Kunstdrucke verirren sich im dunklen Saal: Um den Umzug der Berlinischen Galerie möglich zu machen, veranstaltete der Landesverband Berliner Galerien eine Benefiz-Auktion  ■ Von Harald Fricke

Als im vergangenen Herbst das „european art forum“ nach Berlin kam, waren einige Galeristen ein wenig verängstigt. Hält die Hauptstadtkunst der Professionalisierung stand? Oder entpuppt sich das Ganze im Vergleich mit Londoner, Pariser oder Kölner Kunsthändlern womöglich als zu mittelständisch und provinziell? Am Ende lief die Sache so ausgezeichnet, daß nun immer mehr Galerien aus Köln und München ihren Umzug nach Mitte planen. Doch solche Konkurrenz mit internationalem Anspruch ist den Alteingesessenen auf Dauer dann auch wieder unheimlich.

Zum Glück gibt es noch Anlässe, bei denen Berlin ganz heimlich und unter sich bleibt – zum Beispiel am Mittwoch abend im Restaurant des Hauses der Kulturen der Welt, als der Berliner Galeristenverband zu seinem jährlichen Frühlingsfest eingeladen hatte. Nebenbei sollte noch Kunst bei einer Benefiz-Auktion für die Berlinische Galerie versteigert werden, um wenigstens den symbolischen Betrag von einer Million Mark für die geplante (und angeblich bis zu 200 Millionen Mark teure) Umsiedlung der Sammlung mit Berliner Kunst in das Postfuhramt an der Oranienburger Straße beisteuern zu können.

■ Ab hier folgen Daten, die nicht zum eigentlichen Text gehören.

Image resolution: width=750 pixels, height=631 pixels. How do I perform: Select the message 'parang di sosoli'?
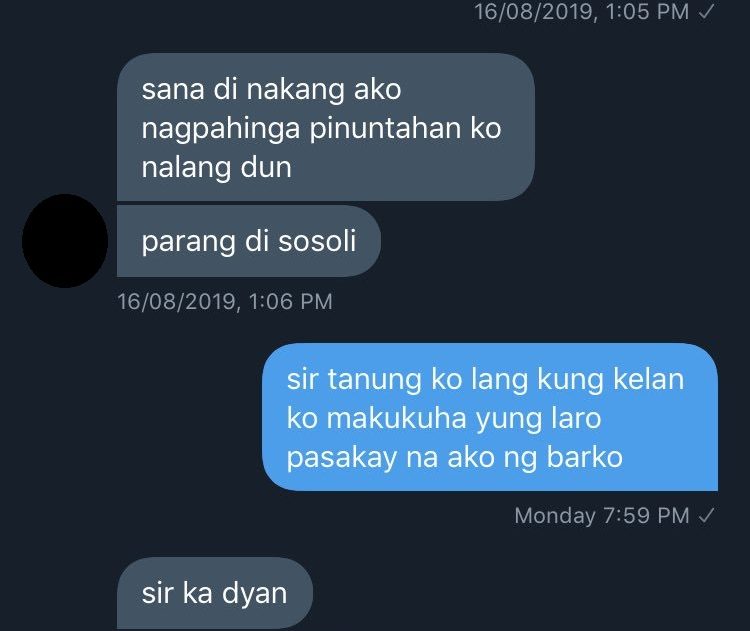click(249, 241)
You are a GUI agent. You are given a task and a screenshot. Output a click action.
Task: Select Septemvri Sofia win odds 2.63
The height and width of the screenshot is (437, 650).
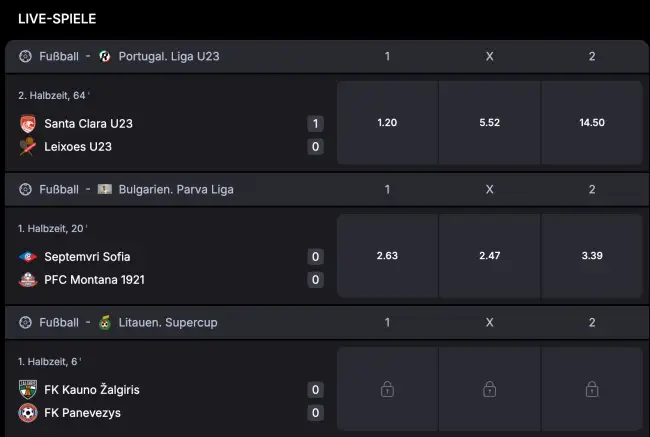click(x=387, y=256)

Dabei waren die Rahmenbedingungen sogar gut und teuer gewesen: Im Martin-Gropius-Bau gab's tags zuvor die Moderne according to Christos Joachimides und das HdKW hatte mit dem Überblick auf „die anderen Modernen“ aus Afrika, Asien und Lateinamerika gekontert. Folgerichtig warteten selbst bei 30 Mark Eintritt (dem guten Zweck entsprechend ohne Verzehr) noch um Mitternacht an die 600 Gäste teils geduldig, teils betrunken auf den auktionsleitenden Anwalt Peter Raue. Vorher waren sie an 166 wild durcheinandergestapelten Arbeiten vorbeidefiliert, die 90 Galerien und KünstlerInnen gespendet hatten. Der Schreck saß tief: Sollte man tatsächlich die Berlinische Galerie mit drittklassigen Siebdrucken retten wollen?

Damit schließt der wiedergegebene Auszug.